Selected extract -
◇ ◇ ◇ ◇ ◇ ◇ ◇

Futures Point To A Weaker Open

INTEREST RATES

The Treasury market looks to be in a weakened
posture, with prices sliding toward the bottom of the recent consolidation
pattern. Fortunately for the bulls, the PPI report last week was delayed
indefinitely or we suspect that rate hike fears would have been a little more
prevalent today in the Treasury market. We suspect that the retail sales report
this morning will be a mostly muted report, with expectations calling for a
minor expansion.

STOCK INDICES

International equity markets were a little weaker
overnight, as the trade is a little concerned about rising interest rates and
ongoing tensions inside Saudi Arabia. Weakness in some key bellwether stocks
like Altria also seemed to foster a slightly negative attitude, but the market
doesn’t seem to be in an ultra sensitive state. While energy prices in the
overnight trade were moderately weaker, we have to think that developments
inside Saudi Arabia and talk that OPEC might roll back recently expanded
production in August should keep energy prices poised to rally on the slightest
bull development.

DOW

Near term critical support for the September Dow comes in at 10,300, but that
area is a critical gap area and the failure to hold there, might mean a slide
down to 10,246. On a break to 10,240 we would suspect that the rate hike issue
would be mostly factored into prices and therefore conservative traders could
probably look to move into fresh long plays.

S&P

The September S&P made a fresh low for the move overnight and looks poised to
extend the downside probe. However, at this hour, we don’t get the sense that
the market has a strong desire to press prices sharply lower. However,
considering the weekend attacks in Saudi Arabia and the potential anxiety over
the CPI report tomorrow, we suspect that the September contract could see a
slide down to the 1120 level. With Triple witching expiration this week, a minor
downside slide could be exaggerated!

FOREIGN EXCHANGE

US DOLLAR

The Dollar seems to be in favor again and as a
result has managed to forge an upside breakout on the charts. In fact, the
September Dollar has managed to temporarily climb above the 40 day moving
average in the early action and that might spark some longer term technical
short covering. The 40 day average comes in at 90.74 and that could be
considered near term resistance. The fact that the UK hiked interest rates last
week, leaves the market expecting the same from the US. Seeing the expectation
for higher rates leaves the bulls interested in the Dollar but at current
levels, we have to think that Dollar bulls have significantly more risk than
reward. We doubt that retail sales will have that much impact on the Dollar,
unless the numbers are much softer than expected and then the Dollar might slide
back toward a gap left last week down at 90.27 to 90.17.

◇ ◇ ◇ ◇ ◇ ◇ ◇

What you are asked to do -
In the market commentary, at what level does the September Dollar's 40 day moving average come in?

Dataset extract -
◇ ◇ ◇ ◇ ◇ ◇ ◇

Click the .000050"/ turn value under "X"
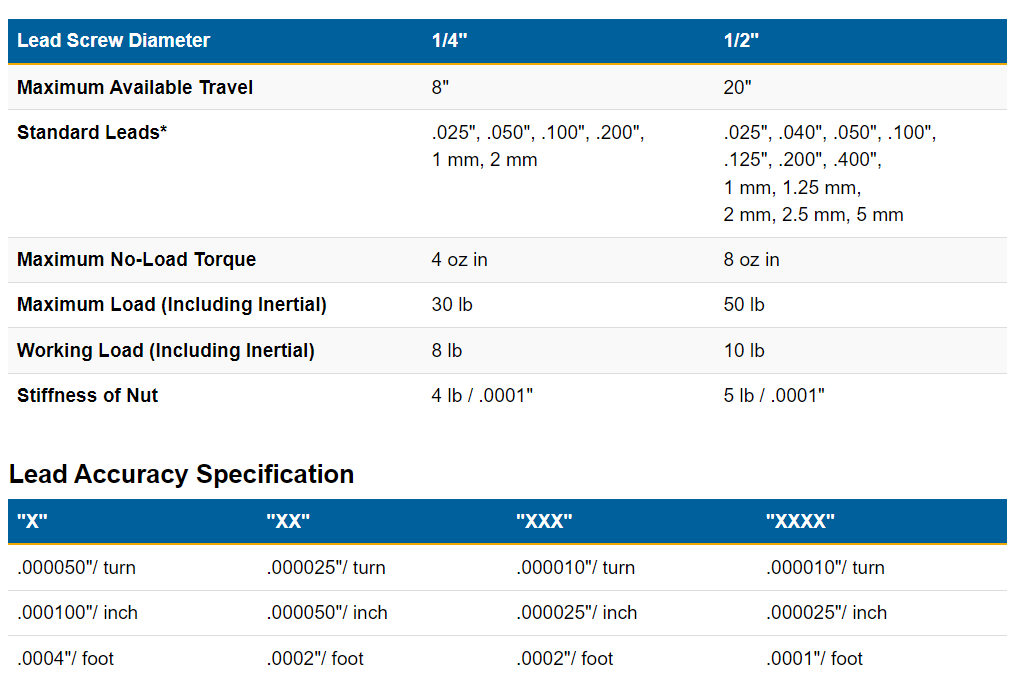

◇ ◇ ◇ ◇ ◇ ◇ ◇

The output -
90.74